One of the most significant transportation-related environmental cases of the year will soon come before the U.S. Supreme Court and the American Road & Transportation Builders Association (ARTBA) is making sure the court hears the views of the transportation construction industry.
ARTBA, in partnership with 13 other industry and trade organizations, filed a brief Oct. 24 in potentially precedent-setting litigation regarding the regulation of so-called "greenhouse gas emissions."
If enacted, any new regulations would likely result in increased prices for motor vehicles and construction equipment as well as restrictive standards which, if not met, could place federal transportation funds for numerous states and localities in jeopardy.

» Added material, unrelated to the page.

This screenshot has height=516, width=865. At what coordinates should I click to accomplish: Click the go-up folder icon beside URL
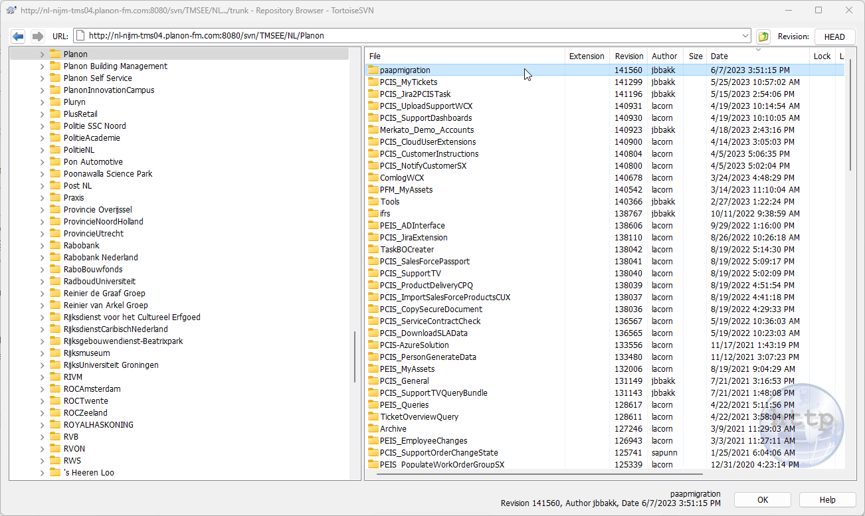pos(763,36)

At issue is a 1999 petition filed by a number of environmental organizations seeking to compel the U.S. Environmental Protection Agency (EPA) to regulate greenhouse gas emissions from new motor vehicle engines. The federal agency denied the petition in 2003 based on a thorough review of the Clean Air Act (CAA), stating that it "can not and should not" regulate "greenhouse gas" emissions.
The environmental groups appealed the ruling to the U.S. Court of Appeals for the District of Columbia Circuit. In July 2005, the court upheld the EPA decision, saying the agency was not required to regulate greenhouse gasses under the CAA. The court also noted there is "scientific uncertainty" on the issue of climate change. In response, the groups appealed to the Supreme Court, which agreed to hear the case.
In the Oct. 24 brief, ARTBA said the CAA clearly gives the EPA the authority to decide what it does and does not regulate. The association argued that global-warming issues are most appropriately handled by the legislative and regulatory processes, not the courts. Specifically, ARTBA's brief noted that "attempts to apply the CAA authorities to greenhouse gas emissions would place an extraordinary burden on federal and state regulators, regulated businesses and the economy and public as a whole."
The Supreme Court is scheduled to hear the case early next month. A final decision is expected in 2007.